*Extracted information*.
:::

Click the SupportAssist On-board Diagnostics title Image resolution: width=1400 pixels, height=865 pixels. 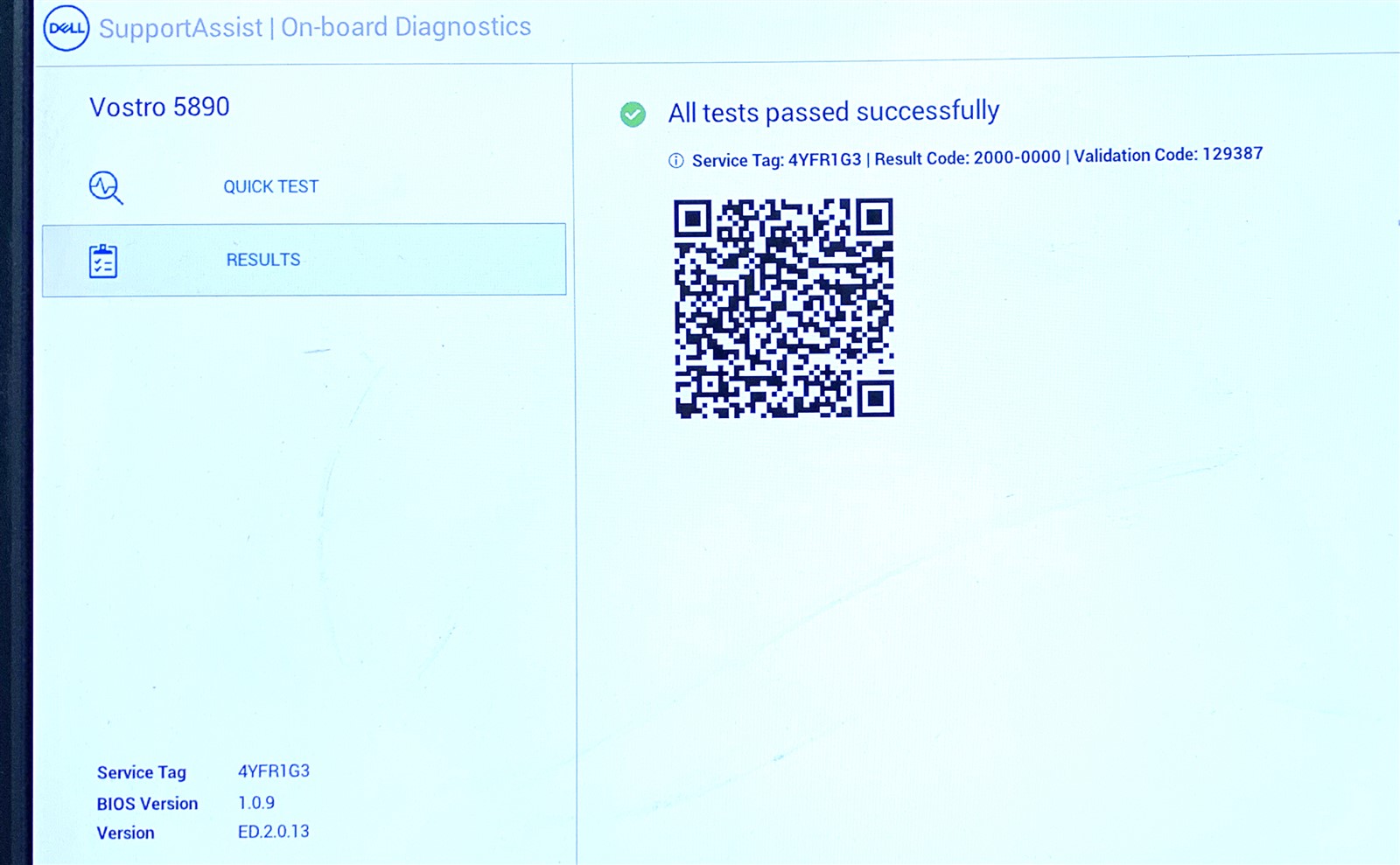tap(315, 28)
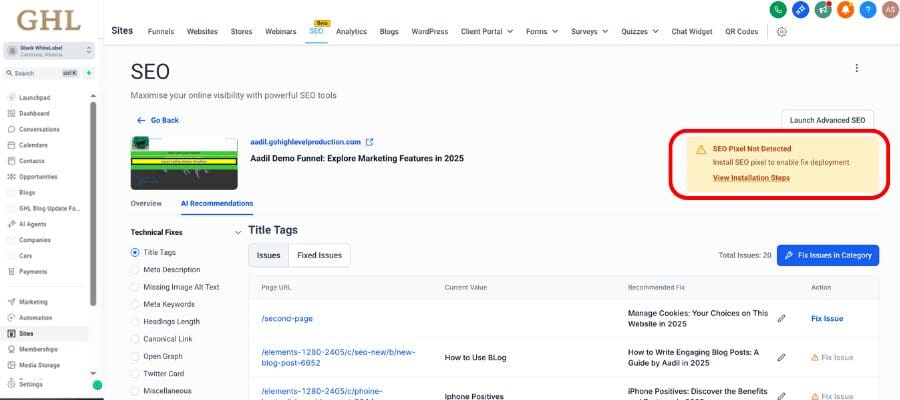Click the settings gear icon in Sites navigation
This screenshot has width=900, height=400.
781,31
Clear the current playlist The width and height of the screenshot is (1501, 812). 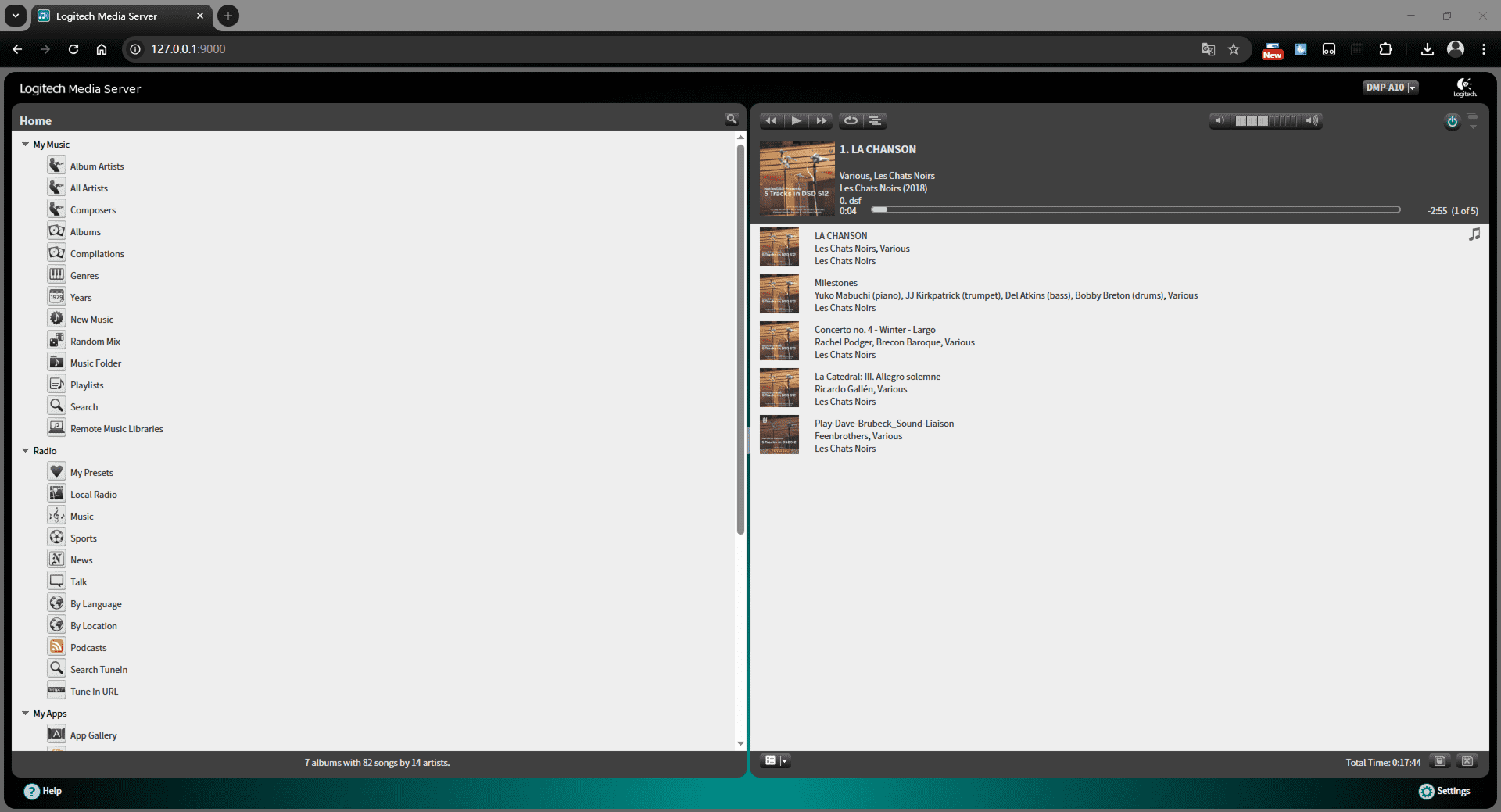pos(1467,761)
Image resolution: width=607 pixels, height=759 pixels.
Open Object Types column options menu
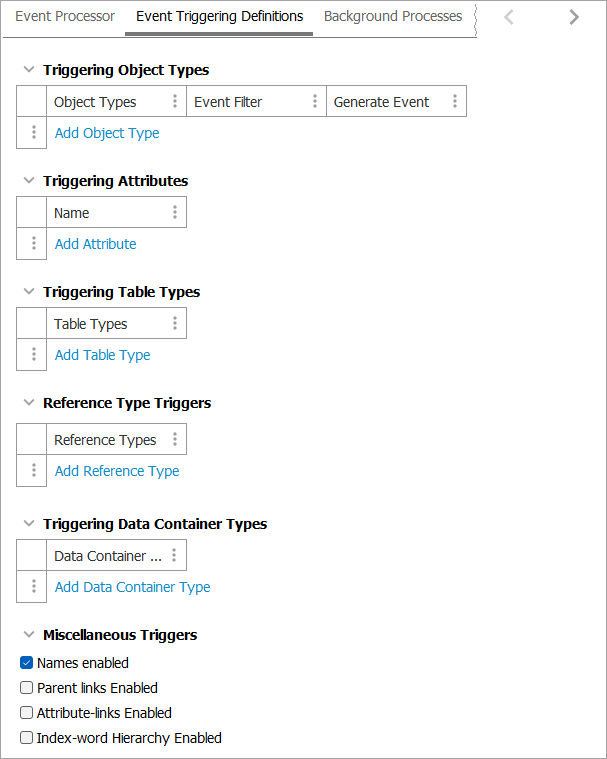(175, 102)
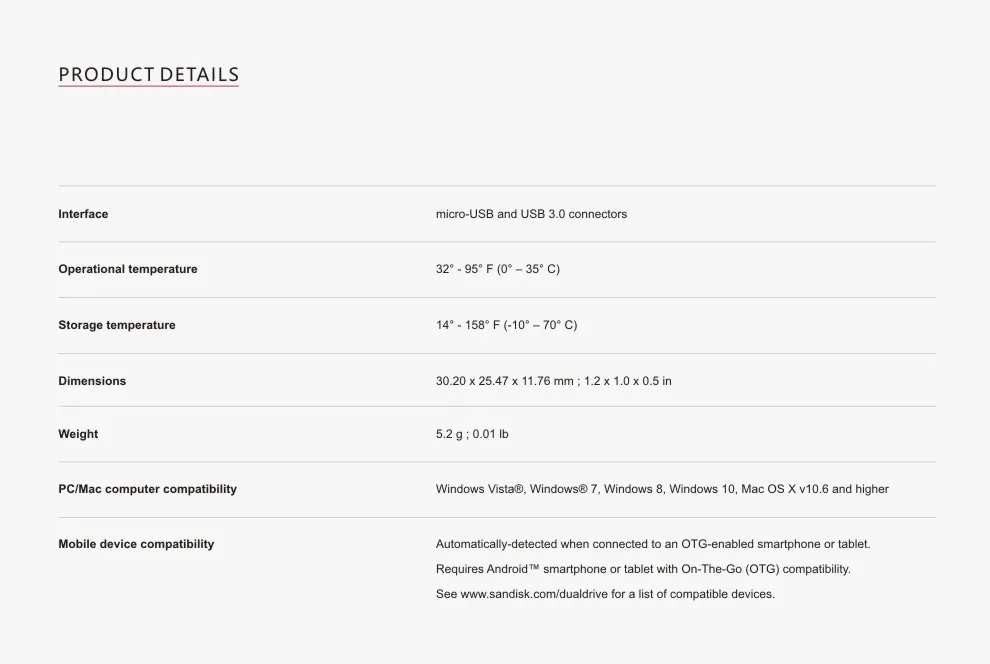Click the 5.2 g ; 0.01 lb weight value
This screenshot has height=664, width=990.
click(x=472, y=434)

:::

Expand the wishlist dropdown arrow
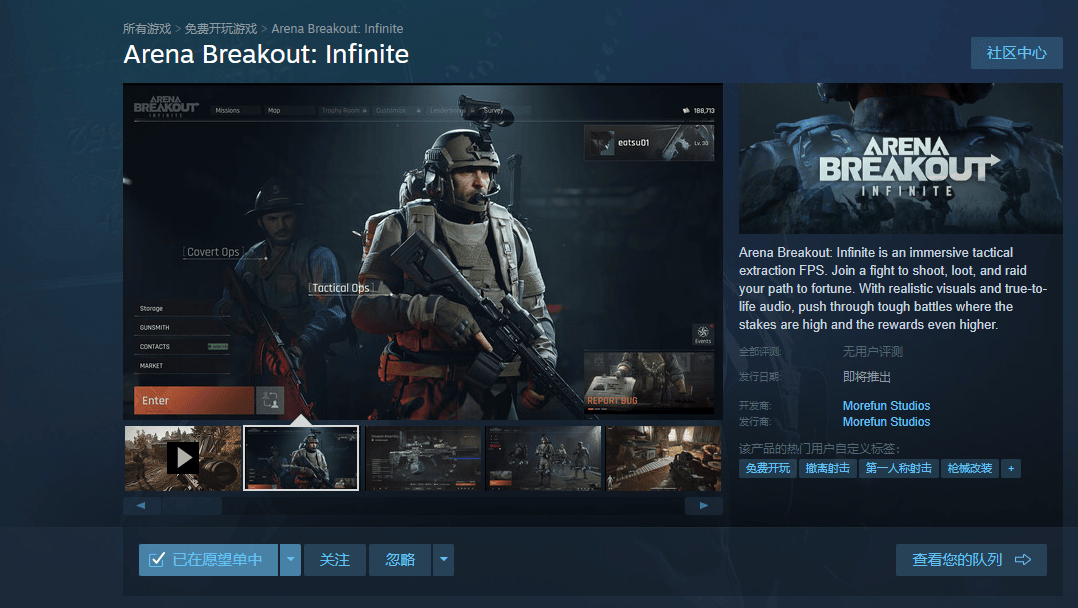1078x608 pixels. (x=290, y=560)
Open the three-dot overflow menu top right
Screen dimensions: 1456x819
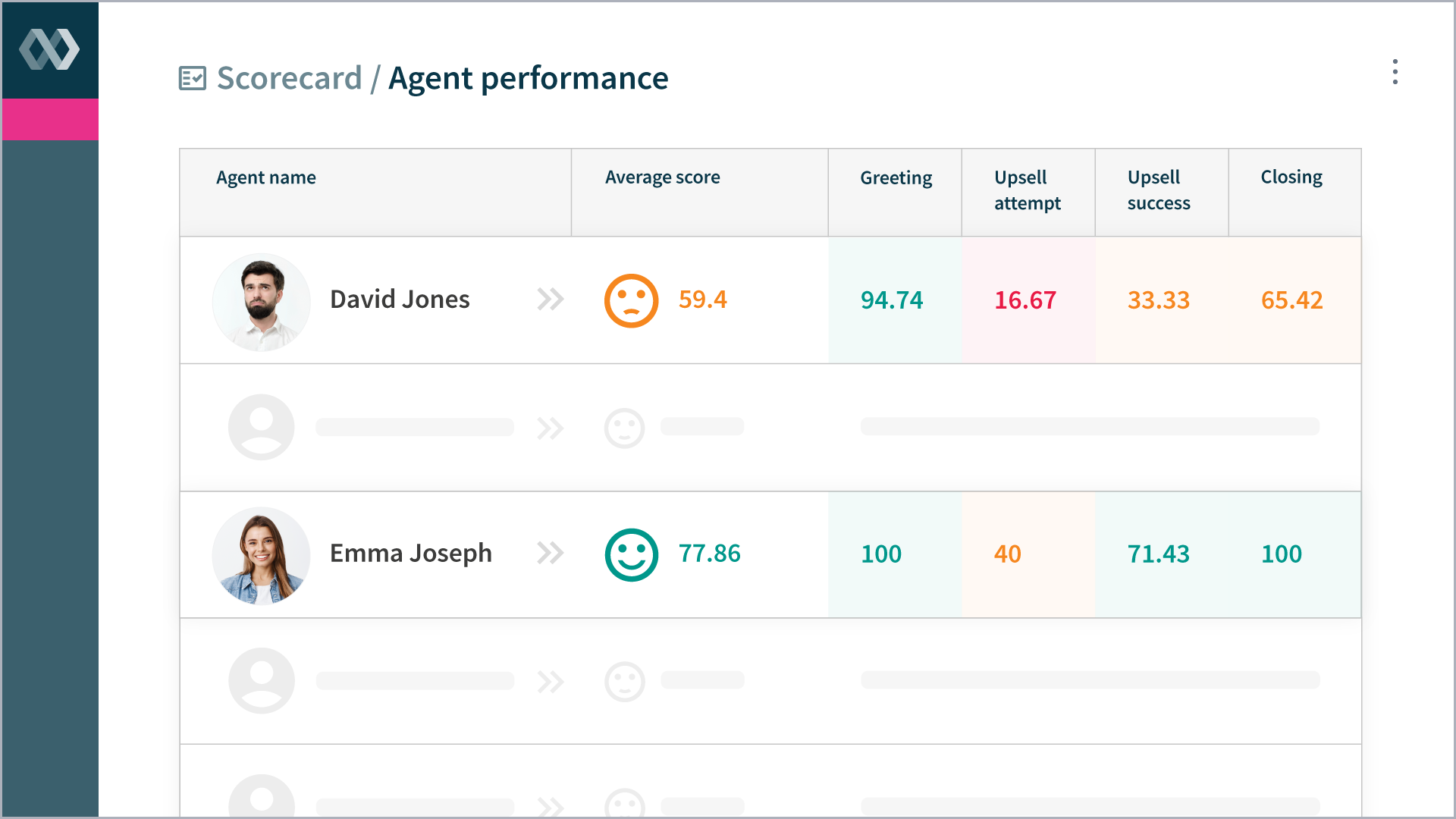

:::

*Work order*. Transcribe only the lines above that start at the line containing "Expand the wishlist dropdown arrow" and end at the line containing "Screen dimensions: 1456x819". Omit pictures.

*Written answer*.
Expand the wishlist dropdown arrow
1078x608 pixels. (x=290, y=560)
Open the three-dot overflow menu top right
Screen dimensions: 1456x819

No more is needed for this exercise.